Keep in mind that Greece’s stock market is back online starting Monday. A slide there (which is probable) combined with a red week for China’s market would likely weigh heavily on the Euro.
Summary: On the sidelines for now. Key resistance comes in at 1.1050 and 1.1150 with key support residing at 1.0925 and 1.0820.
Since breaking channel support on July 7th, GBPUSD has traded sideways within a 320 pip range. In fact that range was reduced to 215 pips last week as the pair bounced between 1.5465 and 1.5680.
From here we need to see a break of either 1.5355 or 1.5680 before considering an entry. In other words, we need a catalyst to trigger a decisive push one way or the other.
While certain event risk early in the week may have an effect on the pair, it isn’t likely to break this range until Thursday’s BoE rate decision. Even if the rate is left unchanged, the following inflation report is expected to trigger substantial volatility for the pound which could result in a break of support or resistance.
It should be noted that the same potential for increased volatility applies for a pair like GBPNZD, which we will discuss momentarily.
Summary: Wait for a daily close above 1.5680 or below 1.5355 and then watch for a buying or selling opportunity respectively.
USDCAD continues to look strong above former channel resistance. This break was mentioned on July 14th, the day before the BoC cut rates from 0.75% to 0.50%. This cut triggered a 200 pip rally that put the pair well above channel resistance.
As expected, the pair tested the six-year high at 1.3063 before retreating to resistance-turned-support on July 28th. The following day produced a bullish rejection bar that provided traders with an opportunity to go long at the newly formed support level.
The most significant development, however, came on Friday as the pair managed to climb above the 1.3063 key handle. Not only did this mark a daily close above the level, it represented a weekly break near the high of day.
From here the trade idea is straightforward. We need to see the 1.3063 level hold a daily closing basis. A close back below the level would negate the bullish bias and have us looking lower to the previous support level.
Summary: Watch for a buying opportunity on a retest of 1.3063 as new support. Key resistance comes in at 1.3260 and 1.3470. A daily close back below 1.3063 would have us looking to support at 1.2970.
EURJPY remains at the top of my watch list heading into the new trading week. The potential three-month head and shoulders pattern has the ability to open up the door for a substantial move lower, however that opportunity will only materialize on a daily close below the neckline at 133.10.
In the interim we can see that the pair has carved out a wedge on the 4 hour chart. This gives traders an opportunity to watch for a break lower in anticipation of a retest of (and possibly a close below) the 133.10 level.
Let me be clear that given recent Euro weakness, I am only interested in a break lower. A daily close above 137.00 would negate the reversal pattern and likely trigger a move higher, at least in the short-term.

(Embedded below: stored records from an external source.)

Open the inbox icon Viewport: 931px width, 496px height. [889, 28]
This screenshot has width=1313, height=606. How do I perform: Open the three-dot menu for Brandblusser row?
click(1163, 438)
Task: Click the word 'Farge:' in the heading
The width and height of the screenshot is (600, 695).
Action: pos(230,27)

Summary: Watch for a selling opportunity on a 4 hour close below trend line support. Support comes in at 133.10 with a daily close there opening up the door for a move to 131.50 and possibly lower. Alternatively, a daily close above 137.00 would negate the head and shoulders and have us looking higher.
GBPNZD continues to perform well for us after making a key break during Thursday’s session. After a three-month rally it looked as though the pair might be ready to correct at the 2.40 handle, however the bull flag pattern that began to develop on July 20th hinted at a different plan for the bulls.

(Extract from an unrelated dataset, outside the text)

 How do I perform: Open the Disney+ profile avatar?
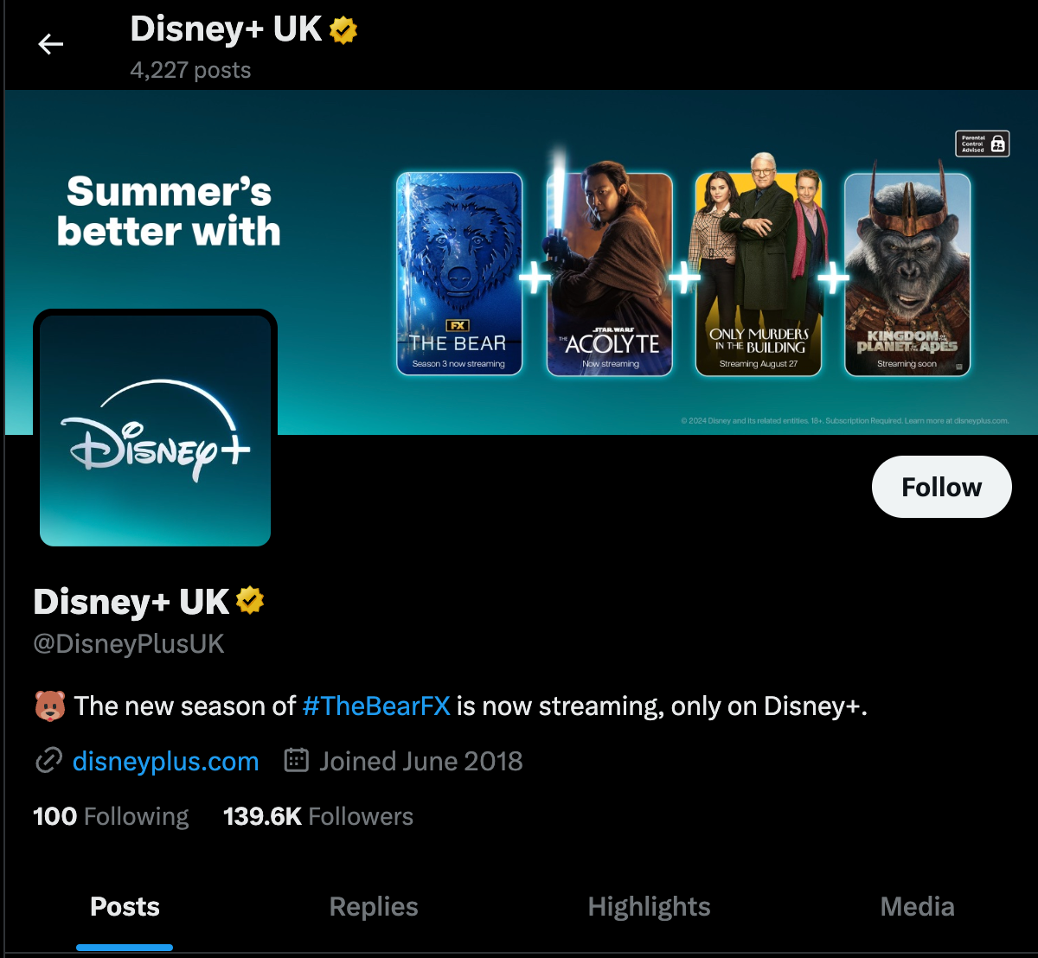coord(155,430)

Shortly after making this key break, the bulls managed to push the pair above 2.3615 on a 4 hour closing basis and eventually on a daily closing basis. Shortly thereafter I commented via social media that this level should begin acting as support.

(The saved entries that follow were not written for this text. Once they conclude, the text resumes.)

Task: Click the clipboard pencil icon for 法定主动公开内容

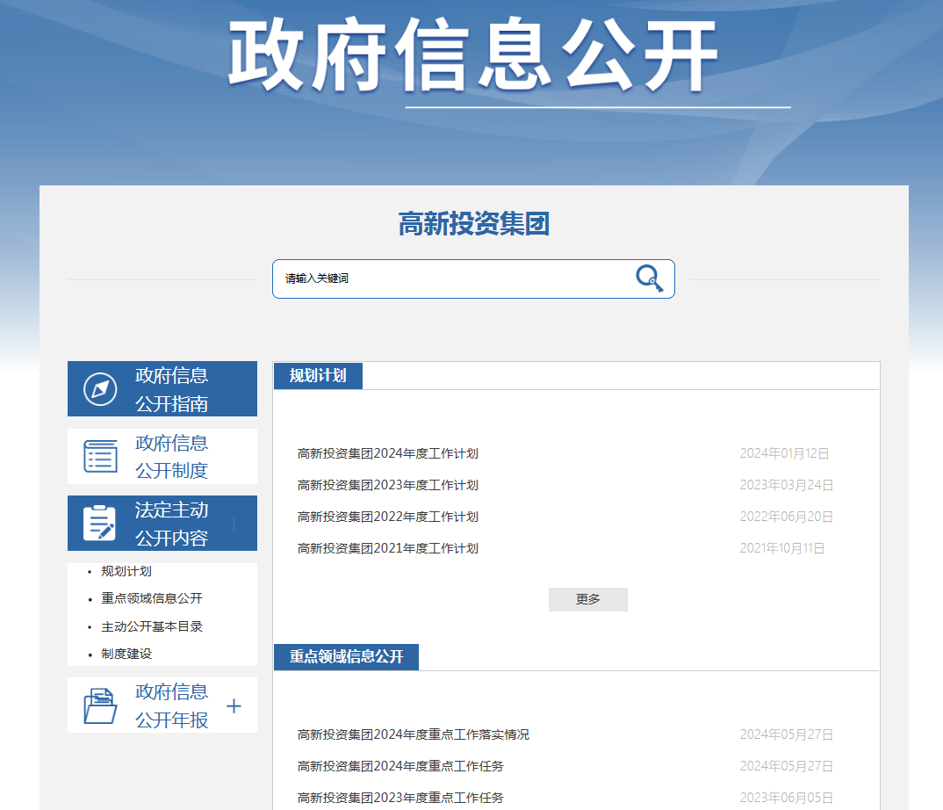Action: coord(100,523)
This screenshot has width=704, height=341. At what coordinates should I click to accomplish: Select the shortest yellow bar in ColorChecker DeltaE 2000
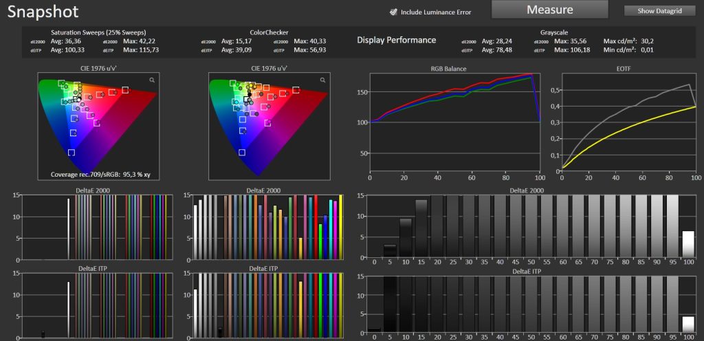(300, 248)

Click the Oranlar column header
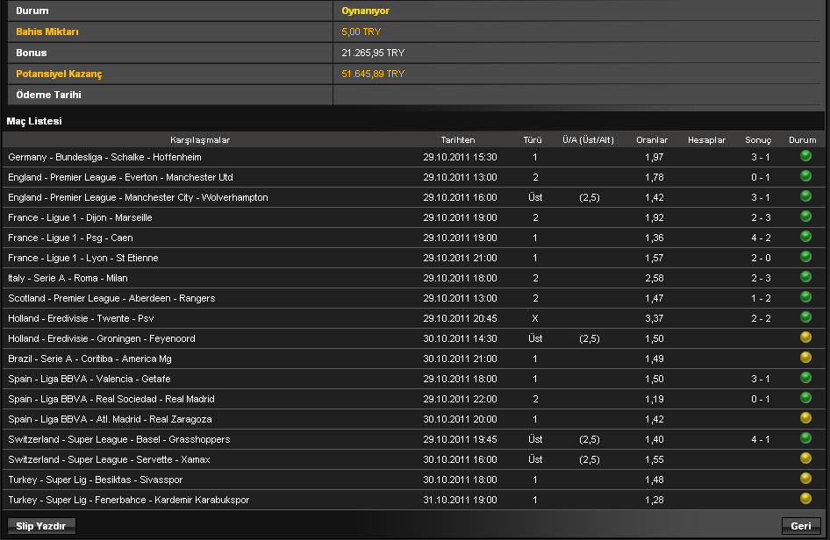652,139
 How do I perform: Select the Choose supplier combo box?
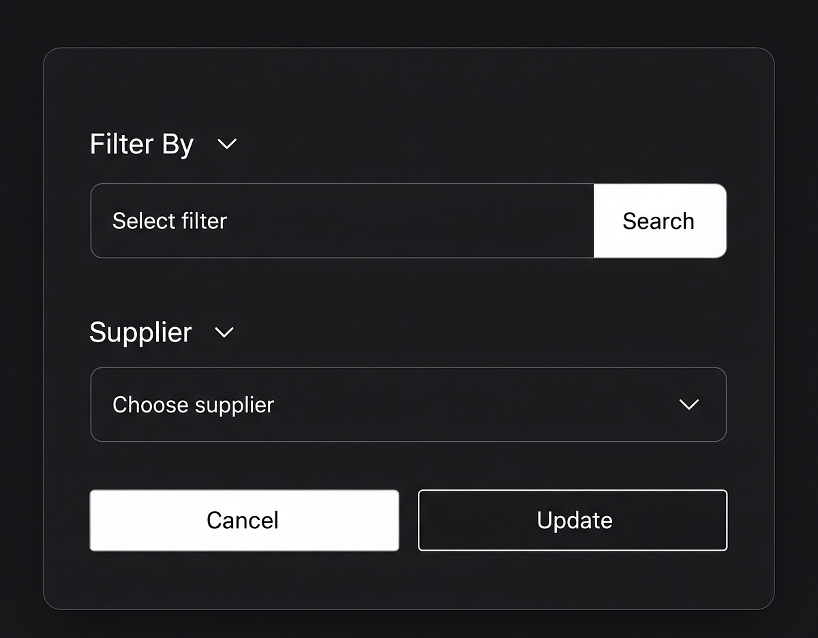tap(409, 404)
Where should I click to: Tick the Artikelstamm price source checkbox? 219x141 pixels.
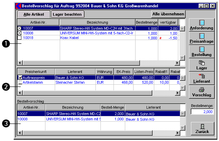[x=20, y=82]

— Justin Bennett (@JustinBennettFX) July 30, 2015
This level was put to the test during Friday’s session which saw GBPNZD move 160 pips below 2.3615 intraday. However buyers were able to push the pair back above the key handle before the 4 hour close, giving credence to the idea that the pair remains well bid at this level.
Based on the measured move of the bull flag pattern shown below, we get an objective at 2.4470. Like any multi-year high, the 2.40 area is likely to act as resistance along with 2.4100, which was a pivot between August and September of 2009.
Summary: Watch for a buying opportunity as long as the pair holds above 2.3615 on a 4 hour close. Key resistance resides between 2.40 and 2.4100 with a measured objective at 2.4470.